To say the least, it will take a lot to get counties to abrogate existing IGAs and align with Prosperity Regions. MMDHD has experience with this. On three different occasions MMDHD and the Ionia County Health Department have tried to merge and we failed each time. The reason was always that our finances - how appropriations are determined, pay scales, etc - were so different that we realized it would actually cost all four counties money to merge. We couldn't propose a sure money loser to the Boards. But I think politics may be the biggest hurdle. For example, the Governor's plan envisions Clinton County in a single district with Ingham. Clinton has a majority Republican Commission with a light-touch local ordinance. Ingham is almost all Democratic with an aggressive regulatory regime. Will Red or Blue Boards really be willing to dilute their authority by merging?

- Data section:
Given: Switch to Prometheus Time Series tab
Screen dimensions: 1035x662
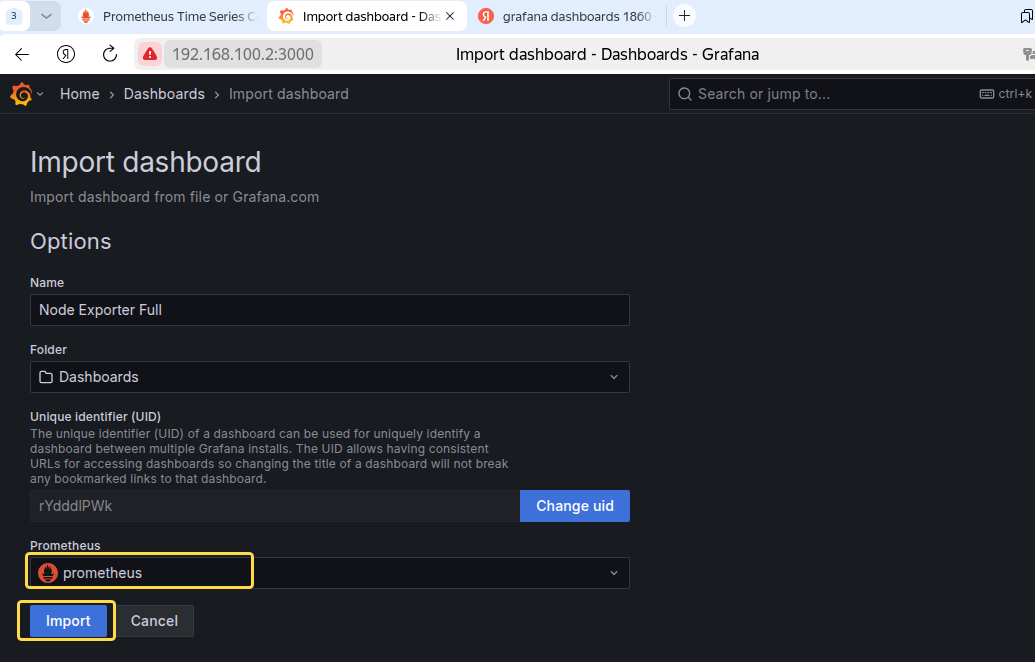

- Assignment A: In the excerpt on health department mergers, substitute "Commissions" for "Boards" throughout the part that opens with the words containing "To say the least, it" and closes with "authority by merging?".
- Assignment B: According to the excerpt on health department mergers, how many times have MMDHD and the Ionia County Health Department tried to merge?
The material that accompanies the excerpt is not required for any of the work here.

- Your solution A:
To say the least, it will take a lot to get counties to abrogate existing IGAs and align with Prosperity Regions. MMDHD has experience with this. On three different occasions MMDHD and the Ionia County Health Department have tried to merge and we failed each time. The reason was always that our finances - how appropriations are determined, pay scales, etc - were so different that we realized it would actually cost all four counties money to merge. We couldn't propose a sure money loser to the Commissions. But I think politics may be the biggest hurdle. For example, the Governor's plan envisions Clinton County in a single district with Ingham. Clinton has a majority Republican Commission with a light-touch local ordinance. Ingham is almost all Democratic with an aggressive regulatory regime. Will Red or Blue Commissions really be willing to dilute their authority by merging?

- Your solution B: Three times, failing each time.